Während des Schnitts meiner vorherigen Filme UNKOWN PLEASURES (2002) und STILL LIFE (2006), in denen auch Zhao Tao mitgespielt hat, habe ich die Geschichten komprimiert, indem ich einige ihrer Liebesszenen rausgeschnitten habe, kommentiert Regisseur Jia Zhang-Ke. Als ich mir jedoch diese Szenen wieder angeschaut habe, sind die zwei Charaktere, die sie gespielt hat, irgendwie in meinen Gedanken verschmolzen.

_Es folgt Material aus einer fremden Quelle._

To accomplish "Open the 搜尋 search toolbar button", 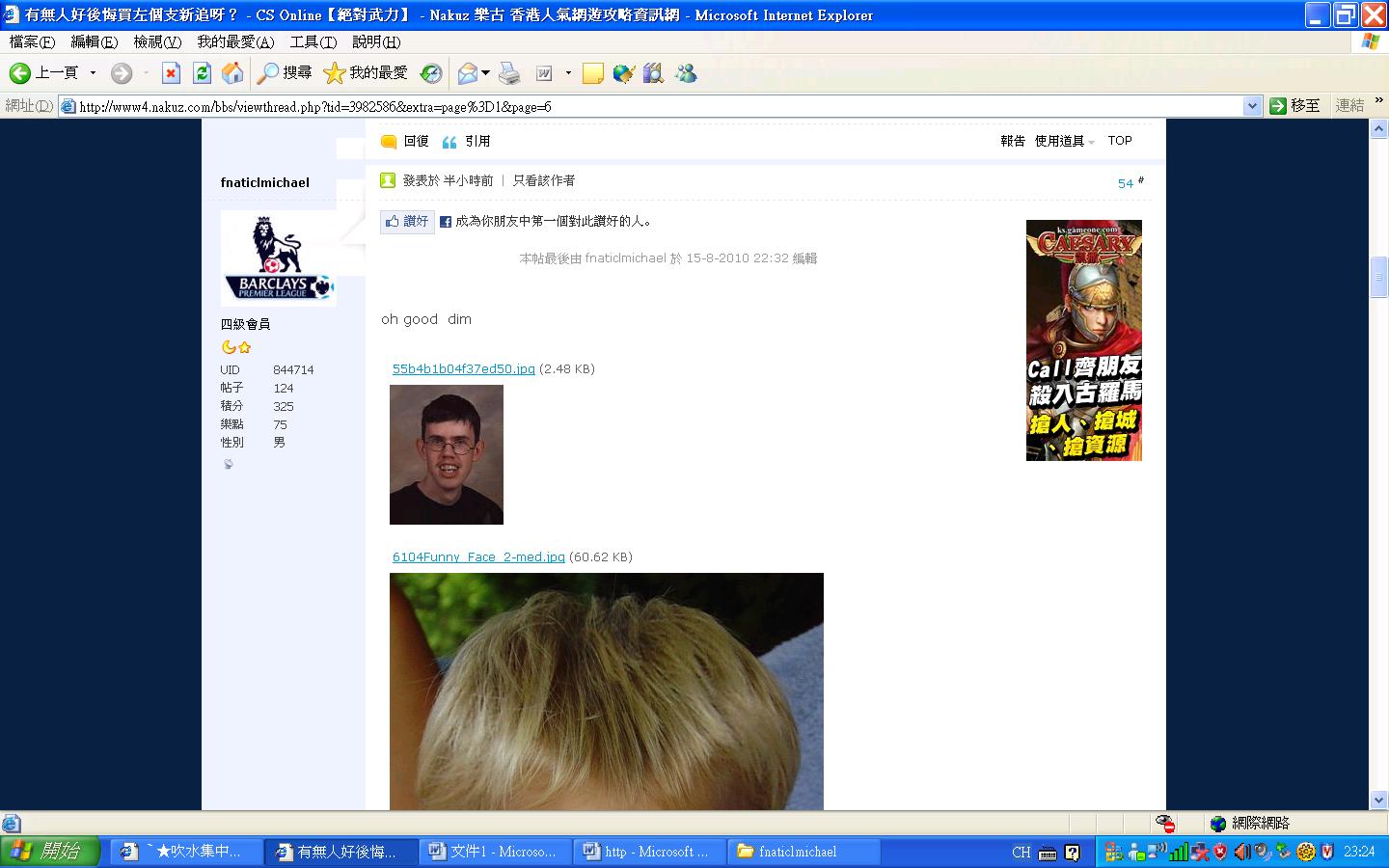I will click(x=285, y=73).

In meiner Vorstellung ist diese Frau in meiner Heimatstadt geboren und aufgewachsen, in einer Bergbauregion im Nordwesten Chinas. Ihr Name ist Qiao und sie hat sich in einen Typen aus dem Jianghu verliebt, einer Art Mafia-Organisation. Die Liebe und der Schmerz der beiden eröffnen die Geschichte. 2006 sind sie dann mittleren Alters und der Mann verlässt sie. Sie folgt ihm in einen anderen Teil des Landes, doch ihre Beziehung ist zerbrochen. Alles, was von diesem Moment an passiert, entspringt meiner Vorstellung.

Wenn ich mir die Figur anschaue, die Zhao Tao in UNKNOWN PLEASURES spielt, dann sehe ich Reinheit, Schlichtheit und bedingungslose Liebe. Wenn ich dann wiederum die Figur in STILL LIFE anschaue, sehe ich Komplexität, Traurigkeit und eine Fassade, die ihre wahren Gefühle versteckt. Die aus den Filmen herausgeschnittenen Szenen haben mich dazu gebracht, mir vorzustellen, was heute aus dieser Frau geworden wäre – und aus dem Mann, den sie einst liebte.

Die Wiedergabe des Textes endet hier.